Insights

Arthur Altounian  | 

As the return to post-Covid ‘normal’ is set to be a slow process, Arthur Altounian, the vice president, of client strategy and growth in Asia Pacific at INCA, says e-commerce and social media will continue to fill the gap left by the loss of in-store retail.

While e-commerce on marketplaces is the preferred channel for shoppers in South East Asia, social commerce has become the second-most dominant form of shopping and is set to be worth $2.6 billion within two years in the region. Influencer marketing once dismissed as an add-on to a digital strategy, is now driving billions of brand conversations with the content driving purchase and generating millions in sales. To fully capitalize on this though, marketers must be prepared to evolve and shape their influencer investments with the fierceness and resilience the year of the tiger demands.

Here are four ways brands should start including in their influencer marketing strategy to stay ahead of competitors and fierce in the industry.

Immerse in the metaverse

Although currently in its infancy, the metaverse has the potential to completely transform lives and will inevitably reshape the social media landscape.
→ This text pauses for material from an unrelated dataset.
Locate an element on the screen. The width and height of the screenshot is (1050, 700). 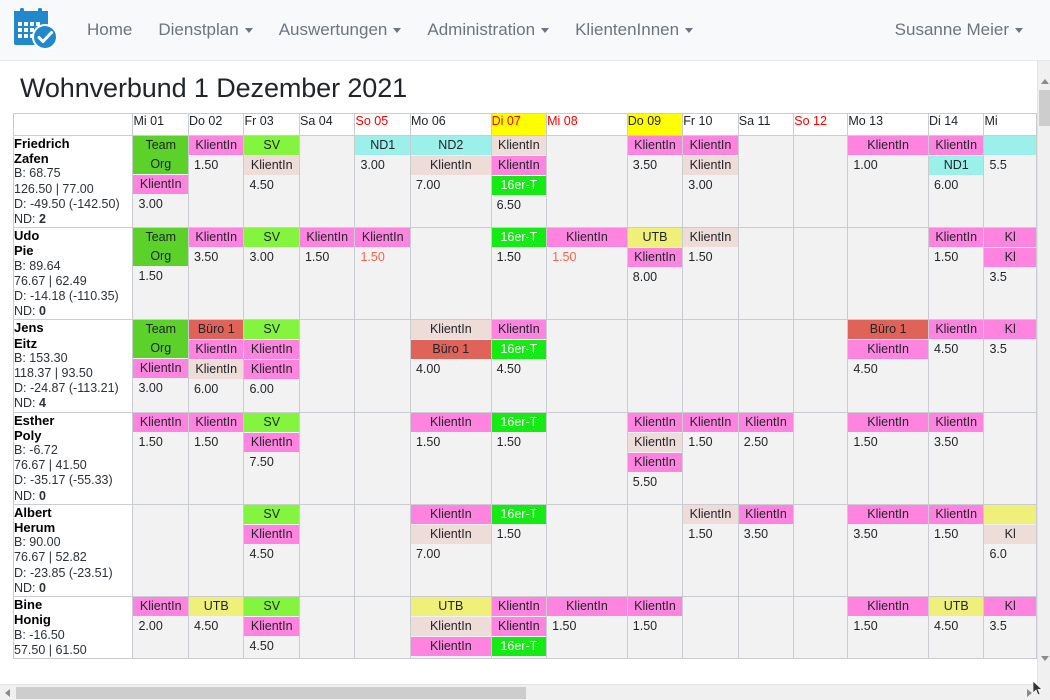
shift-badge is located at coordinates (1010, 146).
Key to this is Facebook founder Mark Zuckerberg’s decision to change his company’s name to Meta in his grand scheme to develop a virtual world.
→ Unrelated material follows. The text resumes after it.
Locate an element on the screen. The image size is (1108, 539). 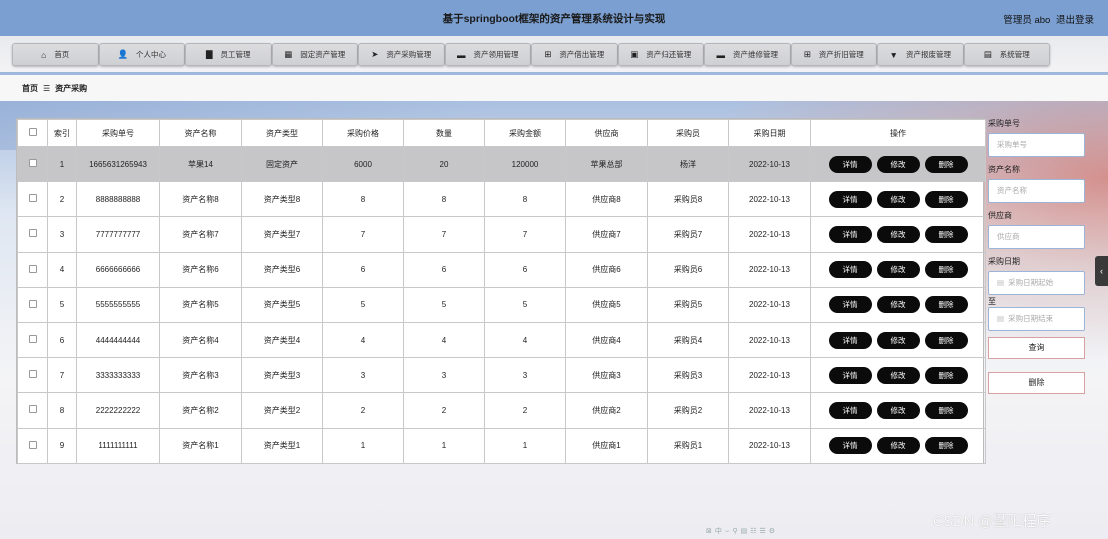
logout-link: 退出登录 is located at coordinates (1075, 20).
According to Zuckerberg, the metaverse will be an interactive digital space in which users are fully immersed in content rather than just consuming it. This could open up a whole world of interaction and communication for influencers.

A recent report by R3 revealed that authenticity, individuality, and immediacy are some of the key attributes young digital natives seek from their influencers. The metaverse has the potential for a whole new world of interaction and communication for influencers, both with their peers and their audiences.
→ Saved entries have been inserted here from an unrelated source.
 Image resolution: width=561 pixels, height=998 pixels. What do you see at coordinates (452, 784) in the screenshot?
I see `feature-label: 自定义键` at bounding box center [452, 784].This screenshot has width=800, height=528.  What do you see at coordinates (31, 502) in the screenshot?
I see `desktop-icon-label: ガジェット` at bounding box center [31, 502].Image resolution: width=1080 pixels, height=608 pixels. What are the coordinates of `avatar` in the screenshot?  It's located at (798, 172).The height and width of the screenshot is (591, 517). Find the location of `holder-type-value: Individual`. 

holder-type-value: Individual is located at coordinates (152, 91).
Influencers can recreate their real life in a parallel virtual world that has no boundaries. Brands will therefore have more opportunities to flex their creative muscles, pioneering new ways of speaking to consumers on a deep, immersive level. Communicating with large communities comes naturally to influencers, so they will be natural candidates for attracting consumers to a brand’s virtual space.

Purchasing in-platform

In-platform purchasing on social media is set to skyrocket to become a $3.37 trillion business globally over the next eight years. It is, therefore, no surprise that Meta/Facebook, TikTok, Instagram, Snapchat, and Pinterest are all investing heavily in creating more seamless paths to purchase on their platforms.

At last year’s TikTok World event, we got a glimpse of the platform’s upcoming features, including ‘Instant Pages’ and ‘Pop-up Showcase’, which are expected to improve brand and creator collaboration and be a driving force behind customers’ purchase decisions.

As noted by R3, South East Asian consumers value a hyperlocal approach to marketing. Therefore, social media influencers applicable to each regional market can generate more trust in their brand recommendations, giving them more power to drive online sales. This applies both to celebrity influencers and so-called micro-influencers, who command dedicated audiences through their niches.

QVC goes digital

Anyone over the age of 35 may remember their parents killing long afternoons by shopping on QVC broadcast television networks and channels in the US that offered the viewer a televised, in-home shopping experience. However, this relic of the 1980s and 90s may be making a comeback in the medium of live shopping experiences on social media.

Indeed in China today, live stream shopping accounts for 9% of e-commerce sales. While South East Asia is yet to see this take off, there are some key innovations for marketers to be aware of.

On Facebook live shopping and Shopee Live, for example, influencers can broadcast a live stream themselves discussing their favorite products. This could span anything from fitness tips to make-up tutorials – content in which a target audience is actively seeking product information, usability, and recommendations.

However, creators are only one part of the process. While they can engage their audience and steer them towards recommendations, brands will need to invest in more self-broadcast capabilities to control their traffic and brand message, while also offering a seamless option for purchases.

Crunch the numbers

It’s all too easy to think the job is done when the campaign finally gets launched, but unfortunately, that’s not the case. Measuring campaign traction and sales conversions from content creators with accurate attribution will both help marketers track return on investment while informing campaign positioning across other media.

With effective measurement in place, marketers can better leverage the numbers for further brand amplification. Boosting content, using platform integrations and partnerships will drive scale outside of a creator’s organic network.

By creating the perfect combination of influencer-generated content and paid channels such as social media, digital-out-of-home (DOOH), or connected TV, marketers will gain more quantifiable results across the marketing funnel while generating a higher return on investment from the influencer relationship. Consistent content amplification also builds trust with followers, resulting in a long-lasting impression and increased brand awareness.

With the return to post-Covid ‘normalcy’ set to be a slow process, e-commerce and social media will continue to fill the gap left by the loss of in-store retail. Marketers who can harness the reach, trust, and shoppabilty of influencer marketing will be the ones to earn their stripes this year.

Arthur Altounian is the vice president of client strategy and growth in Asia Pacific for INCA.